**作業内容**: 下にある、カヴァフィスの詩「描かれたもの」を読む文章を、一字も変えずに全文打ち直してください。

**選んだ文章**:
........
詩はどこにあるか(谷内修三の読書日記)

日々、読んだ本の感想。ときには映画の感想も。

池澤夏樹のカヴァフィス(52)

2019-02-09 08:47:24 | 池澤夏樹「カヴァフィス全詩」
52 描かれたもの

わたしは自分の仕事を愛しており、おろそかにはしない。
しかし今日、創作は遅々としか進まなかった。

 ここで書かれている「仕事」とは何だろうか。あとに出でくる「ものを語るよりはむしろ見ることをわたしは欲した。」から考えるなら、「ものを語る」ことが仕事、カヴァフィスの詩人としての仕事を指しているように感じられるが。
 私はあえて「誤読」する。「わたし」は画家だと。誰かの描いた作品を見ている。

この絵の中にわたしは今見る、
泉のそばに美しい一人の少年が
走り疲れてか、横になっているさまを。
........
**保存した記録**:
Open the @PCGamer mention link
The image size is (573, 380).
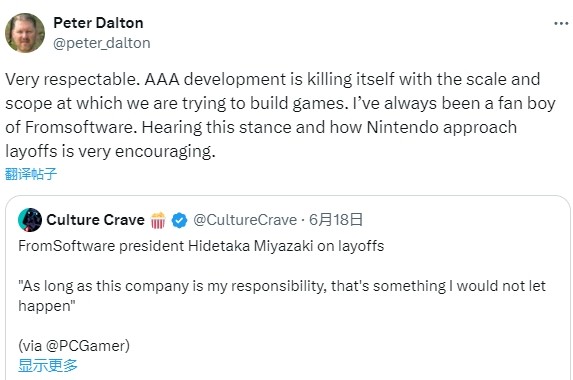(86, 346)
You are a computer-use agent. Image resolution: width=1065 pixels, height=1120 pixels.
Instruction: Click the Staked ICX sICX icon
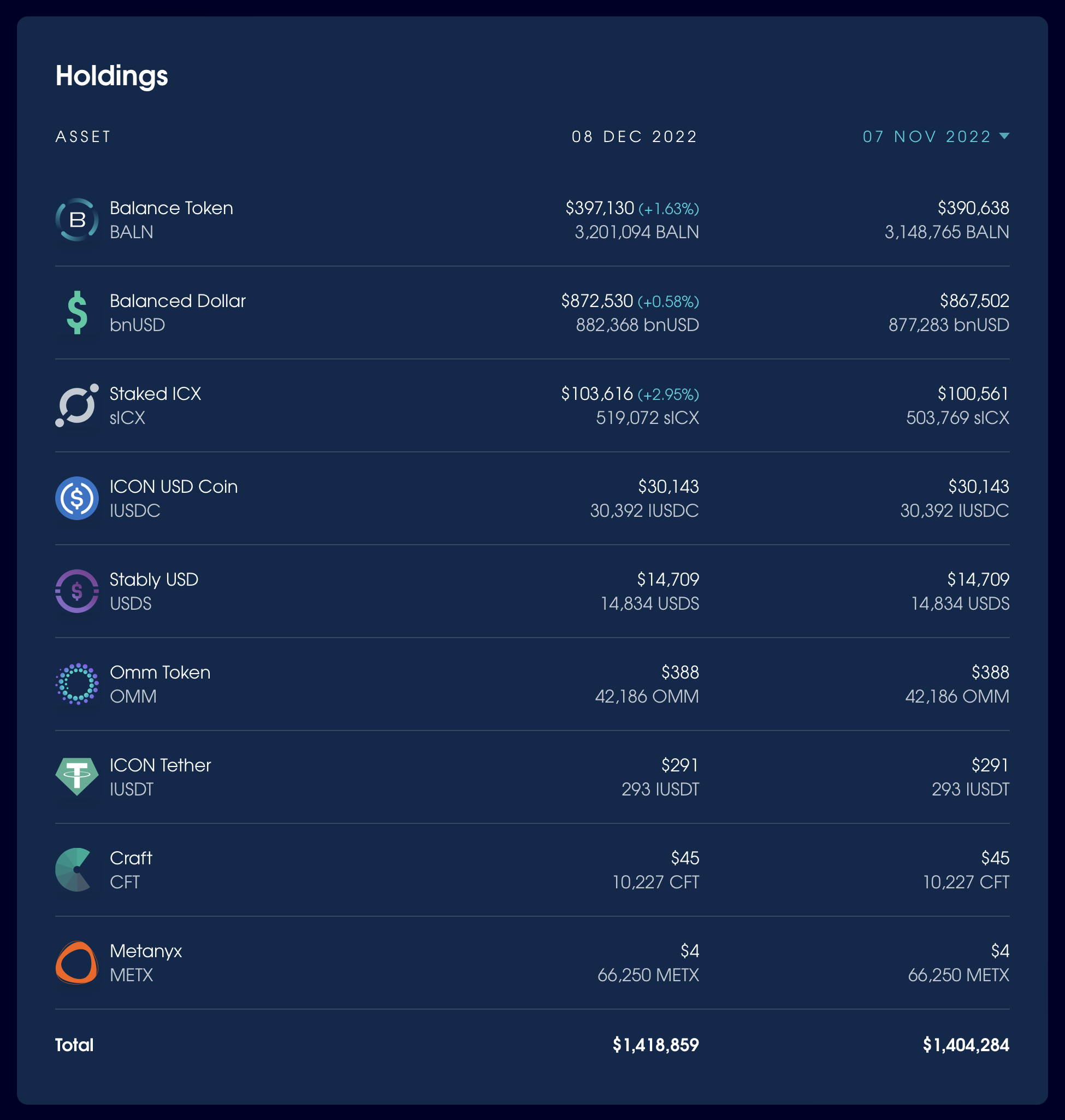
........
**最終結果**:
詩はどこにあるか(谷内修三の読書日記)

日々、読んだ本の感想。ときには映画の感想も。

池澤夏樹のカヴァフィス(52)

2019-02-09 08:47:24 | 池澤夏樹「カヴァフィス全詩」
52 描かれたもの

わたしは自分の仕事を愛しており、おろそかにはしない。
しかし今日、創作は遅々としか進まなかった。

 ここで書かれている「仕事」とは何だろうか。あとに出でくる「ものを語るよりはむしろ見ることをわたしは欲した。」から考えるなら、「ものを語る」ことが仕事、カヴァフィスの詩人としての仕事を指しているように感じられるが。
 私はあえて「誤読」する。「わたし」は画家だと。誰かの描いた作品を見ている。

この絵の中にわたしは今見る、
泉のそばに美しい一人の少年が
走り疲れてか、横になっているさまを。